┏━━
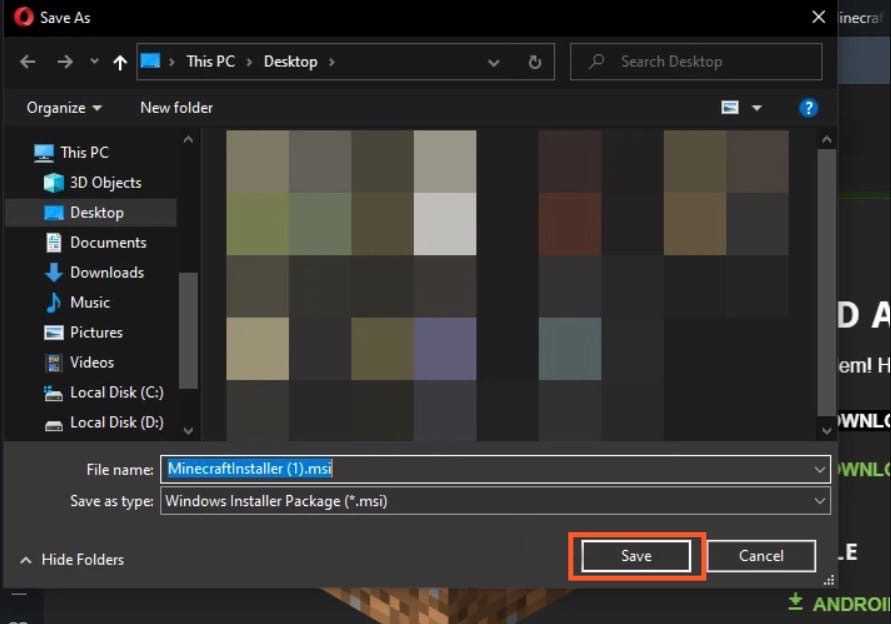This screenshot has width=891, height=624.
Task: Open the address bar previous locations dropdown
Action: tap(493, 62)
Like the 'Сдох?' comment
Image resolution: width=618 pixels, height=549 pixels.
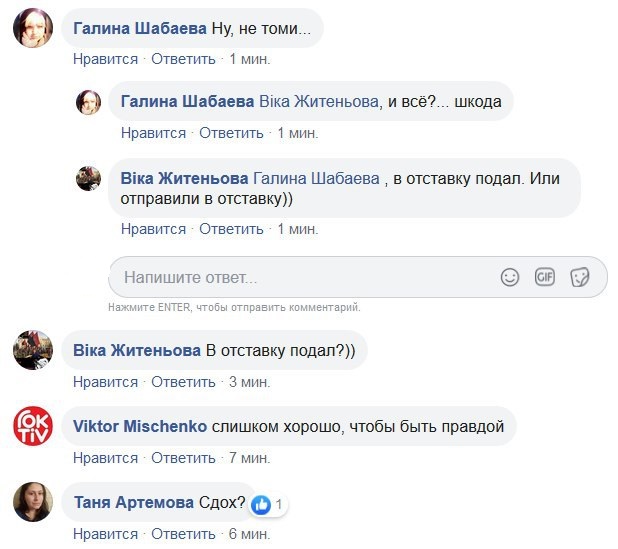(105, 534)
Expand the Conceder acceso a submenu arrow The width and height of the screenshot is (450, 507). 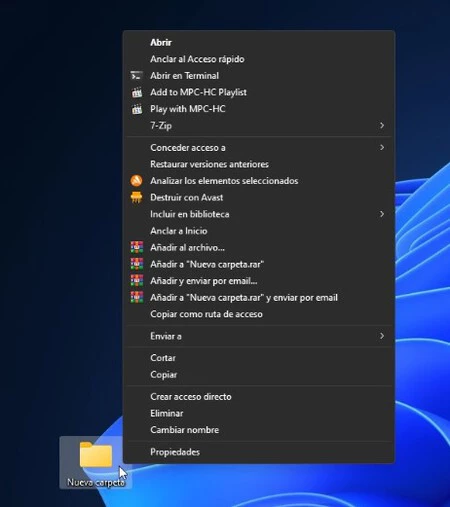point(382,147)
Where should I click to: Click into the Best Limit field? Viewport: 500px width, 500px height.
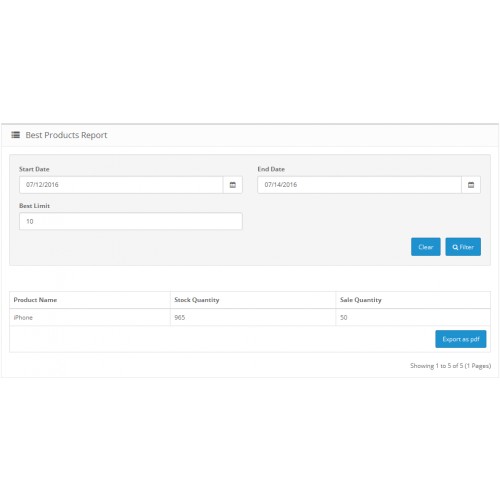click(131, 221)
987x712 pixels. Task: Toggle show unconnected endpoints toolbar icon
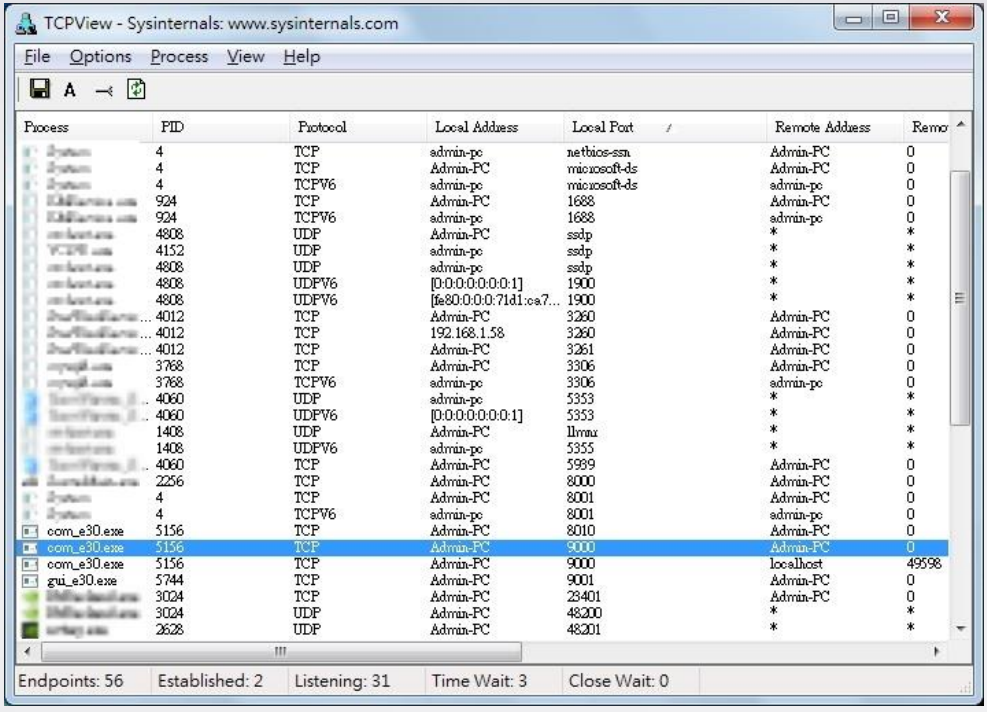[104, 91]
┗━━
• [Short task]
Return the stretch of the data from the line containing "987x712 pixels. Task: Toggle" through the end of the data, unchanged, leaving out the pictures.

• [Solution for this problem]
987x712 pixels. Task: Toggle show unconnected endpoints toolbar icon
[104, 91]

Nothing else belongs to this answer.